#AAAC, day 2, classification by discriminability

The morning started with the second day of the #AAAC meeting. Steve Kahn (Stanford) talked to us about the relationships among the superficially similar projects LSST, Euclid, and WFIRST. The argument is that they are highly complementary. I didn't really disagree, but it is not obvious that we as a community would be willing to spend a lot of money on WFIRST if we knew that LSST and Euclid are definitely going forward. I asked pointed questions and hope to follow up. Since WFIRST can do so many things, maybe it should slightly re-prioritize given the context?

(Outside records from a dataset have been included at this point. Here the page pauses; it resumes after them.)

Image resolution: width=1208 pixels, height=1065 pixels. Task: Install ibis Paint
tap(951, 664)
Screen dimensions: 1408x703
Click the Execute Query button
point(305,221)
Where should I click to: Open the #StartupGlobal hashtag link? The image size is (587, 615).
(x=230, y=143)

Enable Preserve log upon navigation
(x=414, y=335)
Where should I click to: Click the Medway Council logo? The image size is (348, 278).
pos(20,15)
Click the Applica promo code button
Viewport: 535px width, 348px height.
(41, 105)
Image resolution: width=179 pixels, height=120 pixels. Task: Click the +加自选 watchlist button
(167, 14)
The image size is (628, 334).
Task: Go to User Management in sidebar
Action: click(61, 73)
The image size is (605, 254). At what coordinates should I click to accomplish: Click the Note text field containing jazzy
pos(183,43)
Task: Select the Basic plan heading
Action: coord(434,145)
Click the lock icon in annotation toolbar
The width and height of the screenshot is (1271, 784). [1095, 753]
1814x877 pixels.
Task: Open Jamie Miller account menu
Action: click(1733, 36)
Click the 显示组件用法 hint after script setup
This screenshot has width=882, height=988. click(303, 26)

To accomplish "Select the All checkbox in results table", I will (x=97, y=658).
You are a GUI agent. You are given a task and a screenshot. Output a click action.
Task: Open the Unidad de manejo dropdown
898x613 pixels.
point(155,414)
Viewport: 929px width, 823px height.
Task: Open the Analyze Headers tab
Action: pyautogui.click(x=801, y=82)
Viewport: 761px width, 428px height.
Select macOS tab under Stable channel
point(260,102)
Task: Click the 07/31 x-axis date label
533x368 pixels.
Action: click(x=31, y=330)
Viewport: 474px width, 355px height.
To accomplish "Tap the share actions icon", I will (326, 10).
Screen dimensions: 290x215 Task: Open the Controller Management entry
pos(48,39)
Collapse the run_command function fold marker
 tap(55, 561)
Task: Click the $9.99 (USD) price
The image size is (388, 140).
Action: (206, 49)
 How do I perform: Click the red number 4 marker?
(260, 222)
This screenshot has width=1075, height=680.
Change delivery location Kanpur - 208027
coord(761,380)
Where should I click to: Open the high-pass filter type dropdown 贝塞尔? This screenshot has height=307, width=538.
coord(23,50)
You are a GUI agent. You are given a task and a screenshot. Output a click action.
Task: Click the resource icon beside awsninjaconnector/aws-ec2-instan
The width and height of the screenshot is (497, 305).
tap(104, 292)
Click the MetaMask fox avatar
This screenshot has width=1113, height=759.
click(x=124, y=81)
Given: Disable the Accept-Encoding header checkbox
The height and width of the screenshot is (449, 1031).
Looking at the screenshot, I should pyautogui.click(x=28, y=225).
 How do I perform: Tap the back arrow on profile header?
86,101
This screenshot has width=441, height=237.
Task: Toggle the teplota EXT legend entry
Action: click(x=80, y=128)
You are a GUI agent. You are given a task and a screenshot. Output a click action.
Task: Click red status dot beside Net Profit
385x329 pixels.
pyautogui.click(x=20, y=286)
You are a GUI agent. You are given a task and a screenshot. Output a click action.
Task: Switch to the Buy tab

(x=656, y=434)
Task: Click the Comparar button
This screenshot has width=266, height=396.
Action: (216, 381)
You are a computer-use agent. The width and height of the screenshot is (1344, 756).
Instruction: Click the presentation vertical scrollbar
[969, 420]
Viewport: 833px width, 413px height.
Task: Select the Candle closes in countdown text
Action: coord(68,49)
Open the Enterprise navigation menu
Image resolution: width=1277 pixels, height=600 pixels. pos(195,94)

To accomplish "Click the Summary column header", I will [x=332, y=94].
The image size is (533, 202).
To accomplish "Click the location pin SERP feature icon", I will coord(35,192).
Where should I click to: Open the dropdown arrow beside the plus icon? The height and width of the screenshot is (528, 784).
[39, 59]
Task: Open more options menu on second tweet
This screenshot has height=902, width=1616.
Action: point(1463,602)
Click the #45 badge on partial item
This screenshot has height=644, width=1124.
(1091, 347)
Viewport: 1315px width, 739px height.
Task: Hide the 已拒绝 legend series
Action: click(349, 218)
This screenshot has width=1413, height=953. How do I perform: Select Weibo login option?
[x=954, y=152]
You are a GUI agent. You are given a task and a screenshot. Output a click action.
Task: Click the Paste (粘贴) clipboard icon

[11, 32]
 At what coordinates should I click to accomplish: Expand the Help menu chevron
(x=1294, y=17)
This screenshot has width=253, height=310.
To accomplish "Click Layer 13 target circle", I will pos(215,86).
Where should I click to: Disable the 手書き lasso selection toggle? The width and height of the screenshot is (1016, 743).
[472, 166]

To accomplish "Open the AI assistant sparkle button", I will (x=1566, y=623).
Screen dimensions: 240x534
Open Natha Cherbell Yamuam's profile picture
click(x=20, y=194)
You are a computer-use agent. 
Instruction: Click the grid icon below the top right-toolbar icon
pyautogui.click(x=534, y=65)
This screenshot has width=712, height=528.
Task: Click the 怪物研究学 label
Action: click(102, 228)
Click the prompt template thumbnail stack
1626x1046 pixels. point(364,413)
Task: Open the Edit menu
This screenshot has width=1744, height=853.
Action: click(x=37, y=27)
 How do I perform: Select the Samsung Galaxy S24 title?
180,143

In the afternoon, I talked with Amit Singer (Princeton), who was pretty adamant that the stuff I am doing on single-photon imaging is stupid and a waste of time! Late in the day, based on a comment by Greengard, Jeremy Magland and I formulated an awesome new clustering (or unsupervised classification) algorithm: Define discriminability (of j from k) to be the empirical probability that a point from distribution j be closer to a neighbor in distribution j than to a point in distribution k. Now set the boundary (which could be an arbitrarily shaped surface) to maximize discriminability. Magland ended up getting pessimistic when we realized that it would be slow. But it is worth exploring.


#AAAC, day 1

Today was day 1 of the two-day Astronomy and Astrophysics Advisory Committee (that advises NSF, NASA, and the DOE on places of intellectual and funding overlap). In the meeting (which is open to all by phone) I learned various things. One is that the LISA Pathfinder has successfully arrived at L1 and is apparently fully functional, including in its high-tech thruster system. The test masses are set to be released in weeks (if I remember correctly). John Carlstrom (Chicago) gave a nice presentation about CMB Stage 4 experiments, which are ramping up. There is a lot still to learn from the CMB. He emphasized that foregrounds are the dominant issue for many important experiments, along with the lensing distortions. I have ideas about both, but especially foregrounds: I don't think the CMB community is using the most sophisticated, tractable models that are out there. I made a mental note to contact people off-line about this.


photon pile-up

At Blanton–Hogg group meeting, Daniela Huppenkothen brought up photon pile-up in x-ray and gamma-ray detectors. The issue is that if two photons arrive at the same time, or in the same electronics-restricted time window, they will appear as one photon, but of higher energy. It is an issue for Chandra and for Fermi, among other assets. This pile-up leads to a distortion of the spectrum (and point-spread function, and so on) of very bright sources. We discussed how one might model this, given that it is easy to simulate but hard to describe with a likelihood function. We also came up with a ridiculously simple idea for testing cosmic-ray detection in time-series imaging, which really, really needs to e done.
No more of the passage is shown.